On February 23, 1999, the House voted 38-31 to pass the bill. Yesterday, the measure moved to the Senate after House opponents failed in a last-ditch effort to defeat the measure through a 24-hour hold.
"Utah today should stand proud," declared Laurie Flynn, executive director of the National Alliance for the Mentally Ill (NAMI). "The bill is an important milestone on the road to fairness in health insurance coverage and a building-block for the future. The eyes of the nation are on the state. We hope that procedural tricks and scorched-earth lobbying tactics by the insurance industry will not be allowed to defeat the bill in the final days of the session."

☆ ☆ ☆

* Actions to take:
1. In the news excerpt about the Utah insurance bill, by what vote did the House pass the bill on February 23, 1999?
2. Continue the news excerpt about the Utah insurance bill with the next few sentences, starting right after its last sentence.

* Data for review:
☆ ☆ ☆

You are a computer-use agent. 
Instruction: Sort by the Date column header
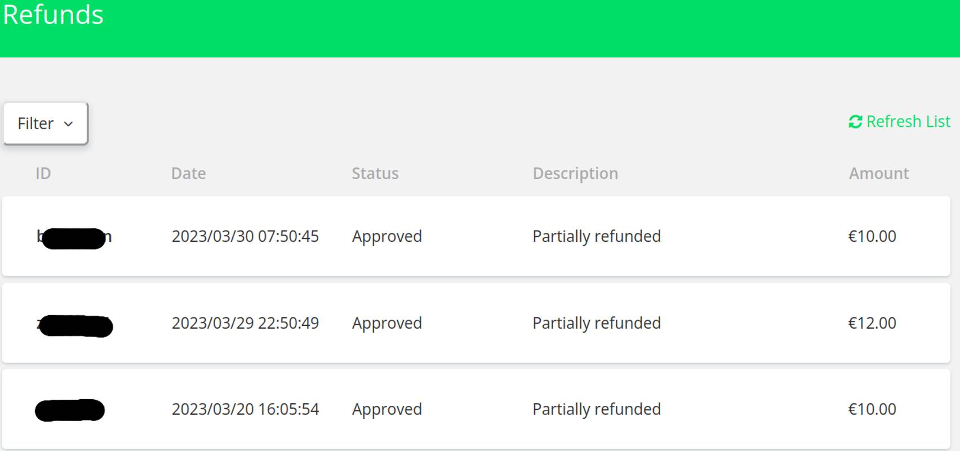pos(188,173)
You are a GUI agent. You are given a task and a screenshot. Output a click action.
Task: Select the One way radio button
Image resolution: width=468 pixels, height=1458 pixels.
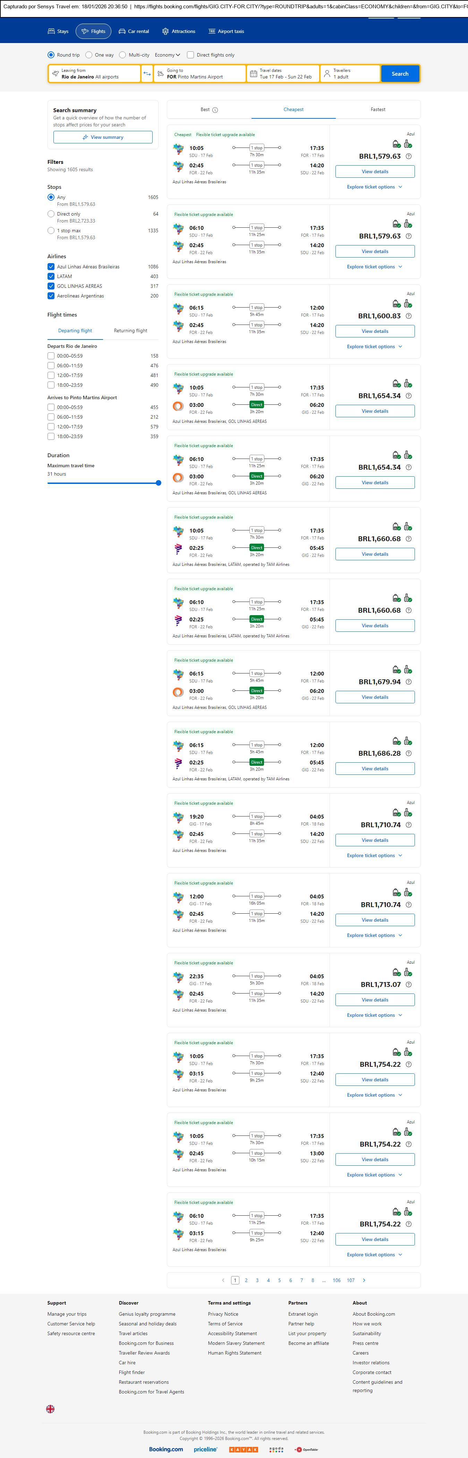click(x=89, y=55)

☆ ☆ ☆

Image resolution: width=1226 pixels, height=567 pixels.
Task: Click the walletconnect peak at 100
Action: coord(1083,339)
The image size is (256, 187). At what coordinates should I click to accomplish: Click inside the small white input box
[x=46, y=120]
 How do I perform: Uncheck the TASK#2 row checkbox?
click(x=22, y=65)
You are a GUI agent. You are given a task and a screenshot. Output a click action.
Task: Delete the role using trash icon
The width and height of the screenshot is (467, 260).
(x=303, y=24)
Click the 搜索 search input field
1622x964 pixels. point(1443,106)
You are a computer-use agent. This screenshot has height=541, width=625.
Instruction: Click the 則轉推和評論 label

☆ ☆ ☆

* Answers below:
1. 38-31

2.
Flynn praised the Church of Jesus Christ of Latter Day Saints (the Mormon Church) for "setting a moral example" by recently embracing parity for mental illnesses in health insurance provided to Church employees and their families. "Many churches support legislation for parity," Flynn observed, "but the LDS Church is one of the first--if not the only church--in America to require parity as a matter of principle for its own employees."
Serious mental illnesses include schizophrenia, major depression, bipolar disorder, and anxiety disorders. "Mental illnesses are biological brain disorders," Flynn said, "and treatment works. It is wrong to deny treatment based on discrimination. All of Utah deserves parity. We hope the Senate will do what's right."